La iniciativa contempla el desarrollo de una infraestructura con una potencia total de 25 megavatios (MW) y una capacidad de almacenamiento de 125 megavatios hora (MWh). Los equipos serán instalados en cuatro puntos considerados estratégicos para el abastecimiento energético: Mar del Tuyú, Carmen de Areco, Arrecifes y Capitán Sarmiento, zonas donde históricamente se registran mayores exigencias sobre la red durante la temporada estival.

Desde el área energética provincial explicaron que el sistema permitirá almacenar electricidad cuando la demanda sea menor para liberarla rápidamente en los momentos de mayor consumo. Esta tecnología brinda mayor flexibilidad operativa y contribuye a aliviar las restricciones que presentan las redes de transporte y distribución eléctrica en situaciones críticas.

Un cambio de estrategia para afrontar el verano

Con este proyecto, la Provincia dejará atrás el denominado Plan Verano, un esquema de contingencia que consistía en la instalación temporal de motores alimentados con gasoil para reforzar el suministro durante aproximadamente dos meses cada año.

Las autoridades sostienen que el nuevo sistema representa una solución permanente, con menores costos operativos y un impacto ambiental más reducido, además de ofrecer una respuesta más eficiente frente a los picos de demanda eléctrica que suelen registrarse durante las olas de calor.
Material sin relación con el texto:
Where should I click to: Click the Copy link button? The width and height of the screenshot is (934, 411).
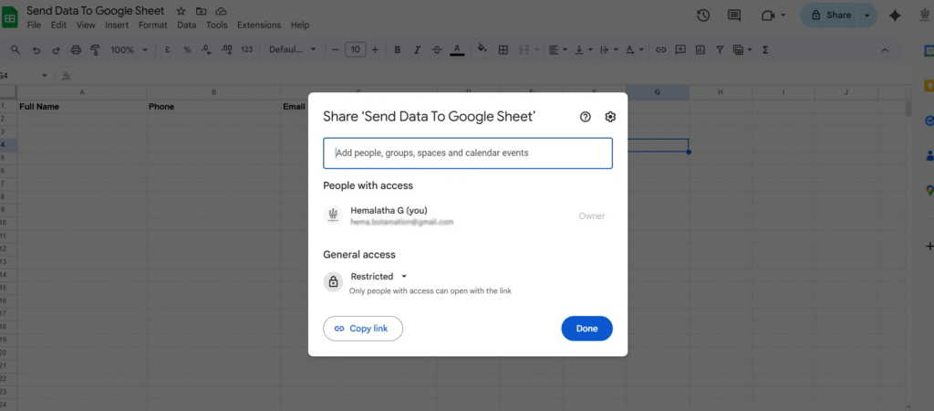(x=362, y=328)
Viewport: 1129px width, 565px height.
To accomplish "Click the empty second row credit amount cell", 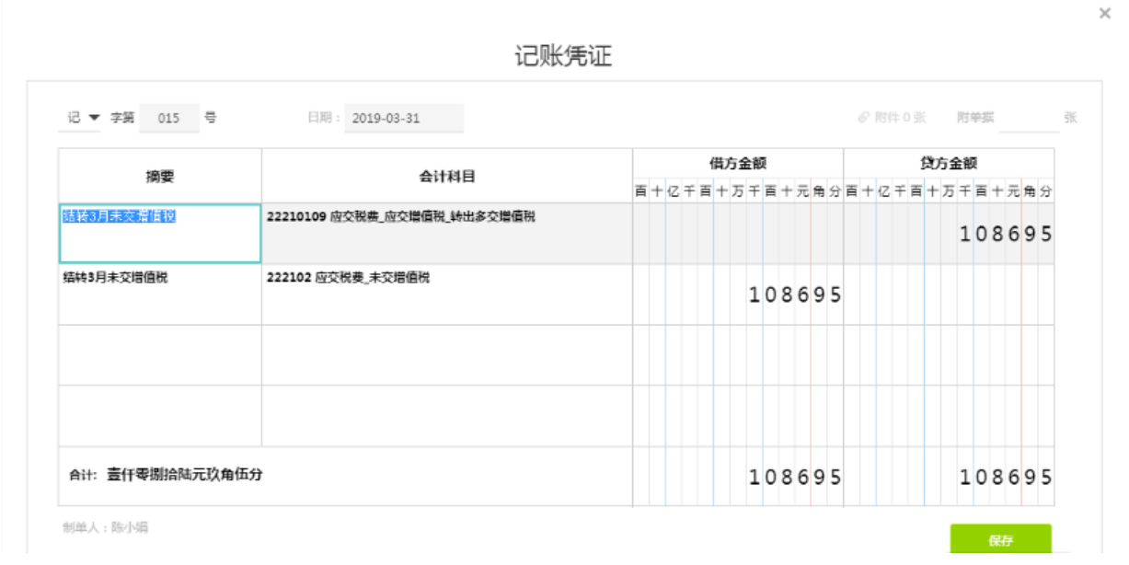I will pyautogui.click(x=949, y=294).
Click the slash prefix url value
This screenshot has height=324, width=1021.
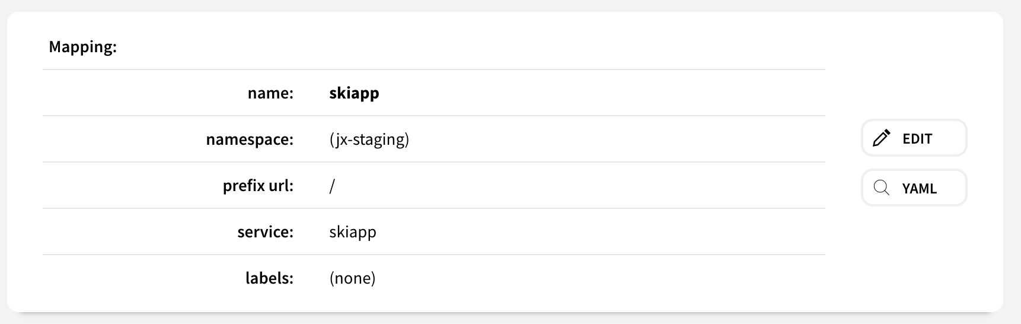tap(332, 186)
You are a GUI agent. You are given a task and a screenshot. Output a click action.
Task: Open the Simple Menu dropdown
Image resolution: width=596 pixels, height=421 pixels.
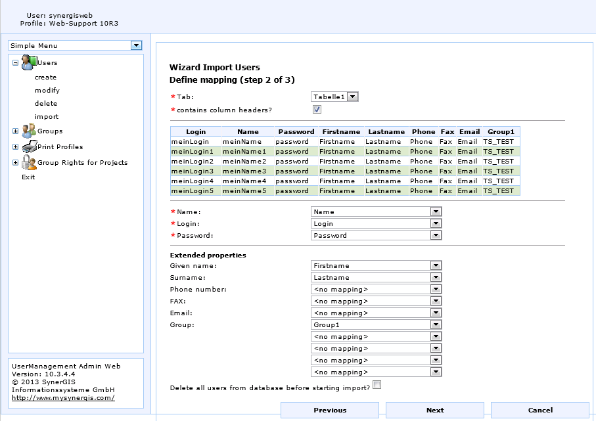pos(136,45)
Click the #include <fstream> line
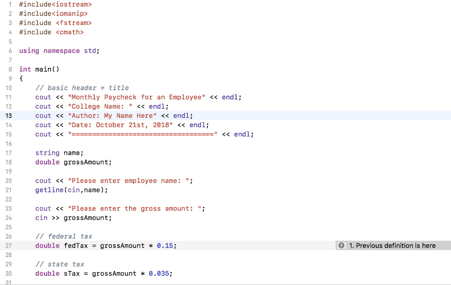This screenshot has width=451, height=285. coord(55,22)
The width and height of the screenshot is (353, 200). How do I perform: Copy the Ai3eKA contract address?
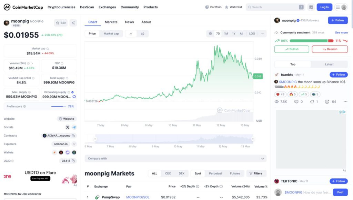point(73,136)

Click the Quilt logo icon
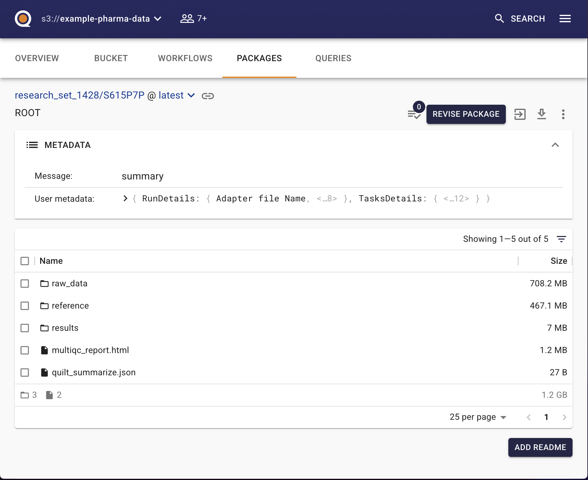pyautogui.click(x=23, y=19)
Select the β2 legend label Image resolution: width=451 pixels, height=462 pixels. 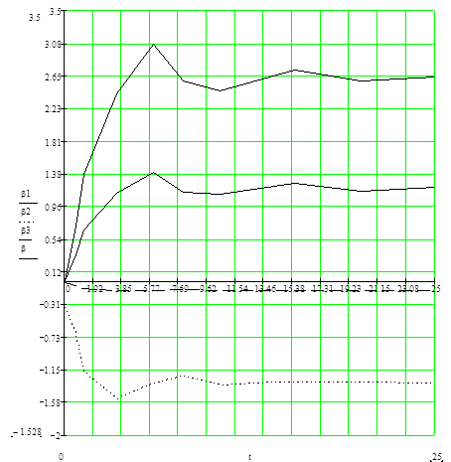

Más eficiencia y apoyo a las energías renovables

Además de reducir la probabilidad de cortes del servicio, la incorporación de baterías permitirá optimizar la utilización de la infraestructura existente, facilitar la integración de fuentes de energía renovable y disminuir la necesidad de recurrir a generación térmica de respaldo, una alternativa más costosa y con mayores emisiones contaminantes.

Especialistas destacan que los sistemas de almacenamiento de energía se han convertido en una herramienta clave para modernizar las redes eléctricas en distintos países, ya que permiten estabilizar el suministro, responder rápidamente ante variaciones en la demanda y mejorar la confiabilidad del servicio.

Obras previstas para este año

El cronograma oficial establece que las obras comenzarán durante el segundo semestre de 2026, mientras que la puesta en funcionamiento de las baterías está prevista para enero de 2027, con el objetivo de que el sistema ya se encuentre operativo antes de la próxima temporada de altas temperaturas.

El financiamiento del programa se realizará mediante el Adicional de Costo de Generación Distribuida (ACGD), administrado a través del Fondo de Innovación Tecnológica de Buenos Aires (FITBA), mientras que la implementación estará a cargo de Buenos Aires Energía S.A. (BAESA).